The warning from Birmingham Chamber of Commerce and Industry came as the price of crude set a new record.
The cost of oil has spiralled to $122 a barrel. A month ago companies were cautious about the future as the global economy began to take a downturn.
At the same time, however, there was some optimism that raw material prices had peaked.
But the continuing increase in oil prices coupled with predictions that crude could ultimately reach $200 a barrel, has sowed doubt in the region's boardrooms.
"The words 'straw' and 'camel's back' come to mind," Ms Teasdale said.
"Instead of the region's businesses, especially the manufacturers, being able to plan for the future or even stand still in the hope that there will be an upturn in global forecasts, they are facing even harsher challenges.
"Analysts are predicting that rising oil prices will kill off any recovery in the UK economy as well as around the world, and if they stay at today's high, or rise even further as is expected, there will be serious consequences for West Midlands business. "The Government should announce now that it has no intention of implementing the delayed increase in fuel duty by 2p when it becomes due in October."
Yesterday's new record was the latest spurt in an advance that has seen oil prices more than double from below $50 a barrel at the start of 2007.
Supply disruptions in Nigeria, where a strike and attacks by militants has hit production, helped boost a market nervous about any threats to supply.
Tensions over Iran also grew when the world's fourth-biggest producer refused to accept intrusive inspections of its nuclear programme the West fears could be linked to weapons.
US light crude for June delivery was up $1.79 at $121.76 a barrel after earlier touching $122. London Brent crude was up $2.29 at $120.28 a barrel, after an earlier record of $120.35.
Gold was also strong, as oil's advance helped spur a rebound from a four-month low last week. But gold is still some way below a record of $1,030.80 an ounce reached on March 17.
Goldman Sachs predicted oil could soar towards $150-$200 a barrel because of a lack of adequate supply growth.
"The possibility of $150-$200 per barrel seems increasingly likely over the next six to 24 months, though predicting the ultimate peak in oil prices as well as the remaining duration of the upcycle remains a major uncertainty," the bank said.
The Wall Street house had predicted back in 2005 that oil was entering a "super-spike" period.

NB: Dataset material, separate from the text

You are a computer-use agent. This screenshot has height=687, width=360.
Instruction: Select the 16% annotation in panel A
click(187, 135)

"The downward move in oil last week now seems like only a correction," said Christopher Bellew, senior vice president at Bache Commodities.

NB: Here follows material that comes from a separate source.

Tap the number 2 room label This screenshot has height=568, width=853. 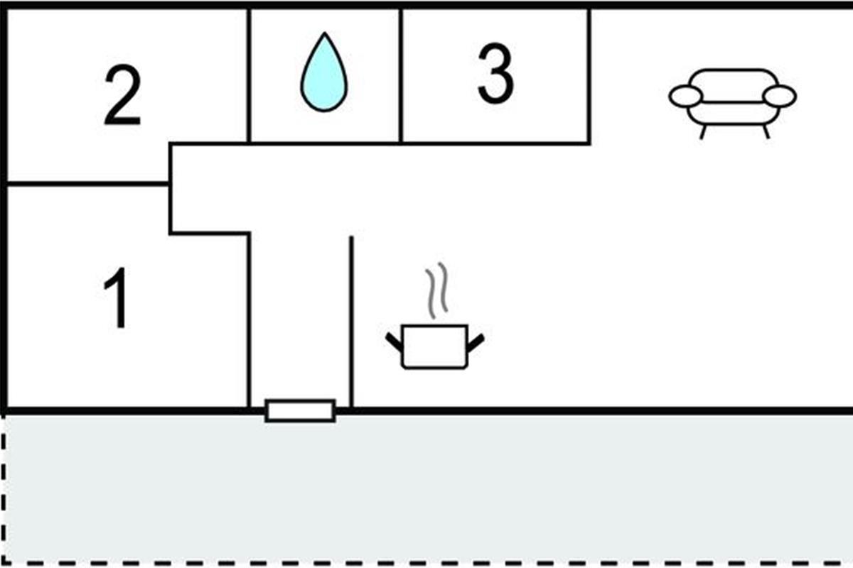click(x=122, y=97)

"The effect of the credit crisis in the United States is reducing people's disposable incomes and you'd expect this to have an impact on the oil price, but it's not having any impact."
Demand from emerging markets such as India and China is more than compensating for the US downturn, he said.
Oil prices further into the future have also risen sharply, with prices out to 2016 above $110 a barrel.
The rise of a quarter since the start of this year is partly due to the problems in Nigeria, plus the weak dollar, which has inflated the price of commodities denominated in the US currency.
Last week, oil retreated almost $10 a barrel, partly due to a reduction in speculative positions and as strikes in Nigeria and at the Grangemouth refinery in Scotland ended.
Exxon Mobil said yesterday it had returned oil output in Nigeria to normal levels after an eight-day strike, but Shell said its production there was still down by about 164,000 barrels a day due to recent militant attacks.
"A lot of this is supply-driven, with the market very vulnerable to any disruption in supplies," said Mark Pervan, a senior commodities analyst at the Australian & New Zealand Bank.
President George W Bush is expected to talk to officials from Saudi Arabia about the effects of high fuel prices on the US economy on his trip to the world's top exporter later this month. He has called on Opec, the petroleum exporters' cartel, to raise output to help bring down prices.